[Exercise materials]:
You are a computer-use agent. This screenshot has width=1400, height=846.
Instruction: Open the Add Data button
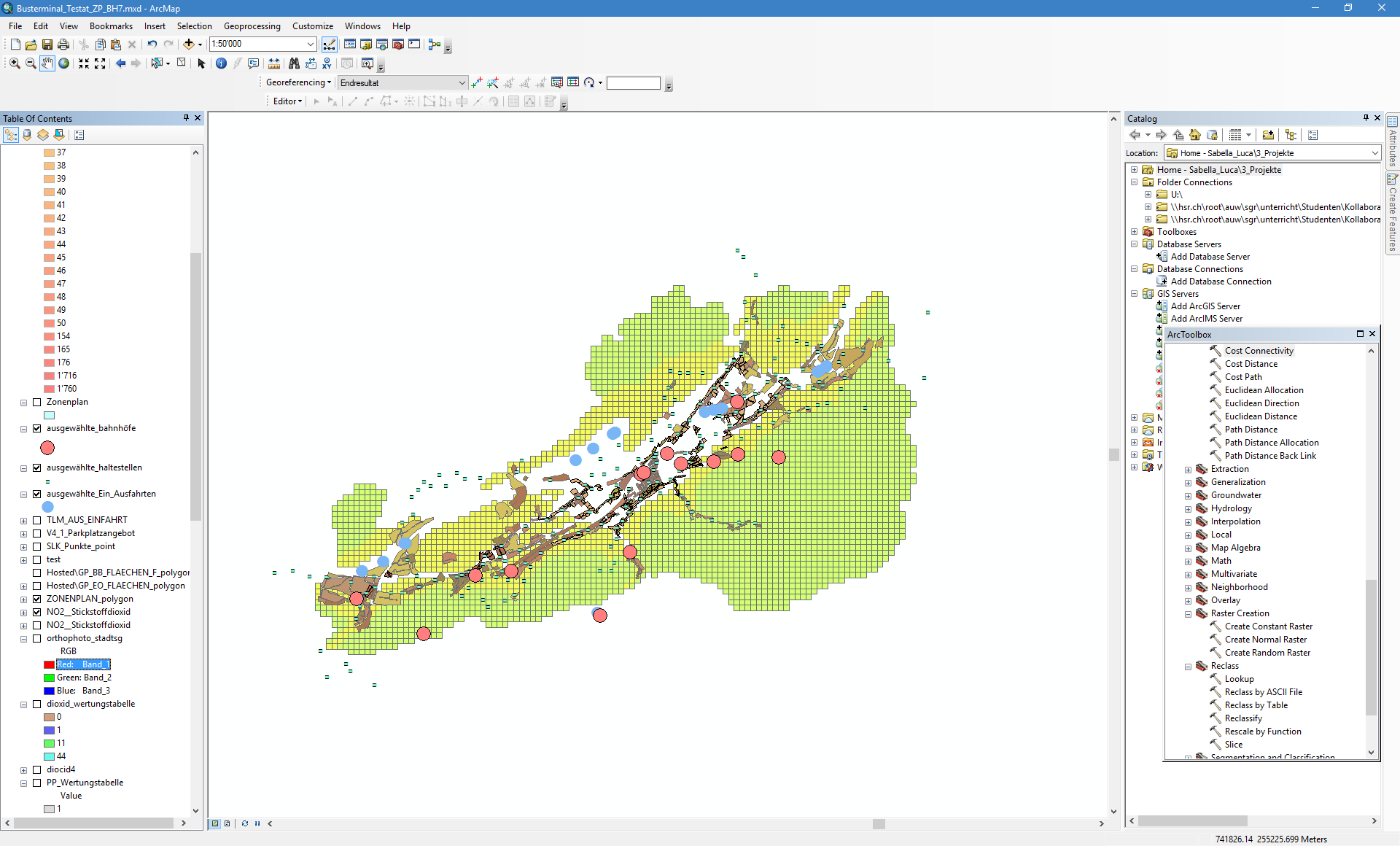point(189,44)
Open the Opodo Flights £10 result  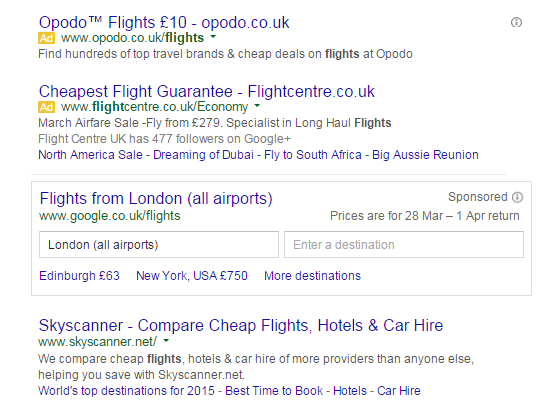164,23
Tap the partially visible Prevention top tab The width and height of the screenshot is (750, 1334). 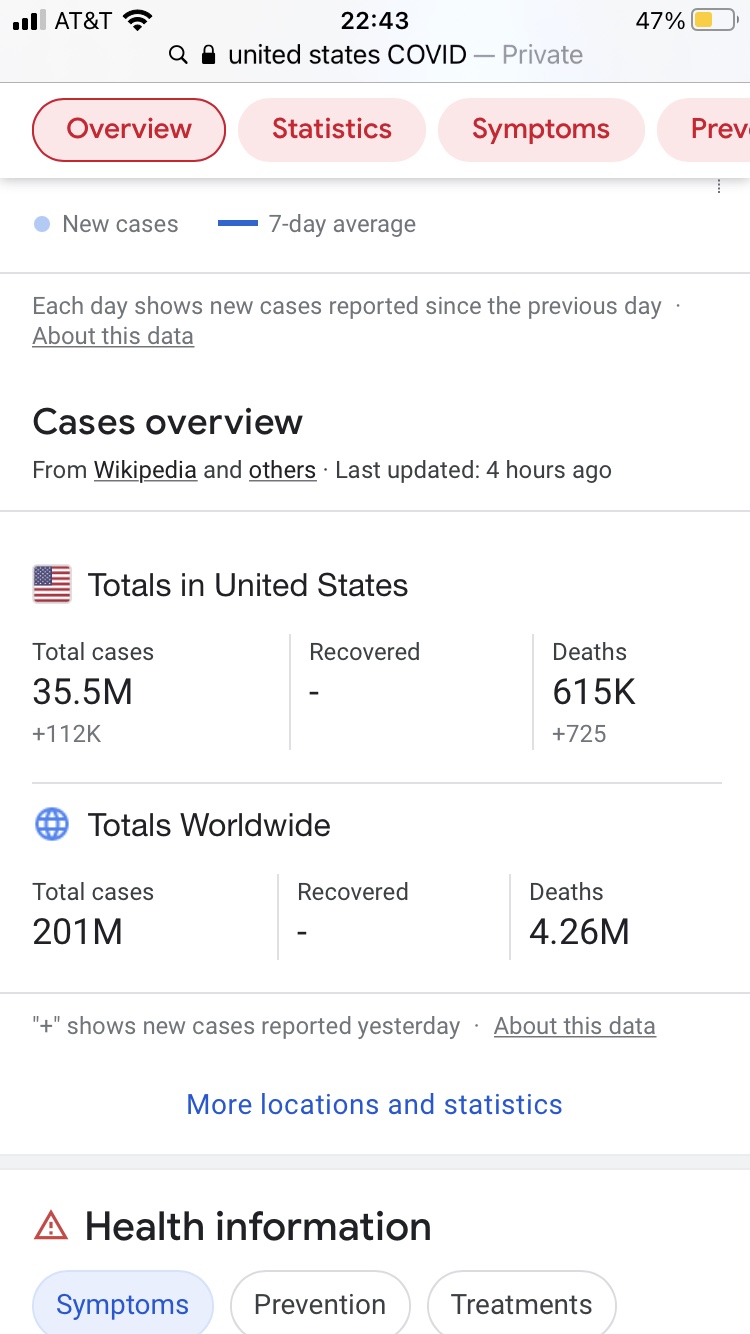tap(704, 129)
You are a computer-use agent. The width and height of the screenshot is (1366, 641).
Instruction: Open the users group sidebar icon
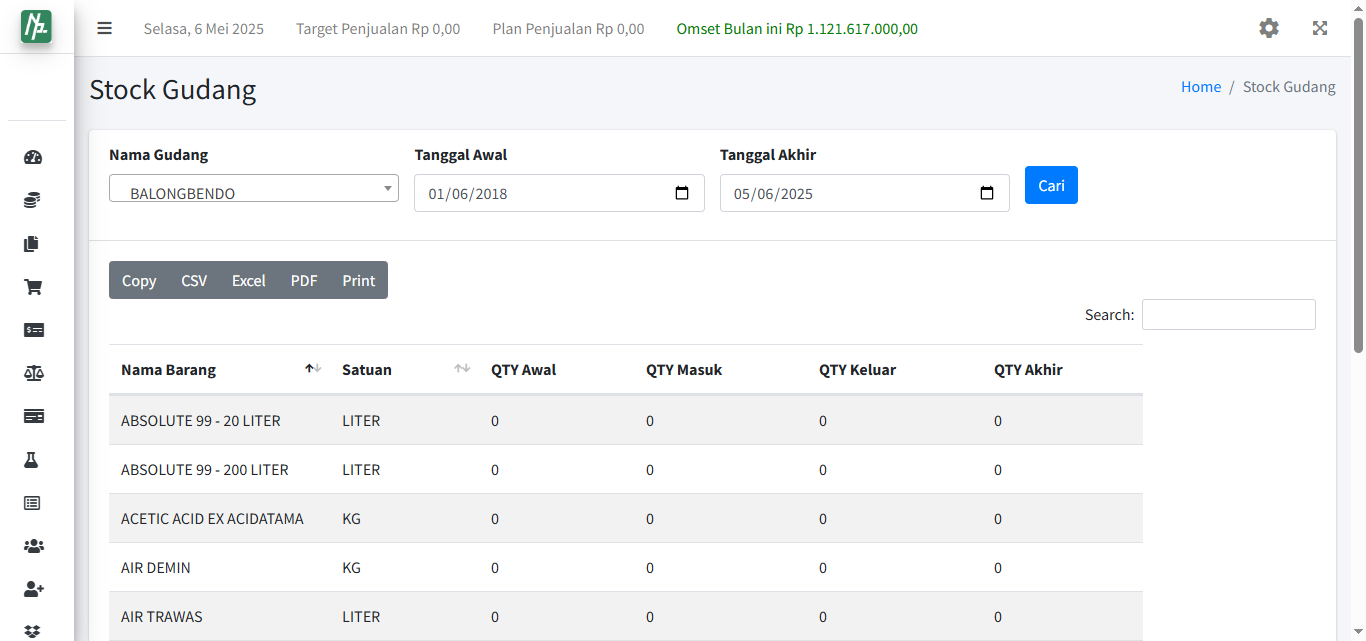[33, 546]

[What is being asked]: Count the lines in the entries above that contain the word "Instruction", matching case exactly, and give only the number.

[Correct response]: 2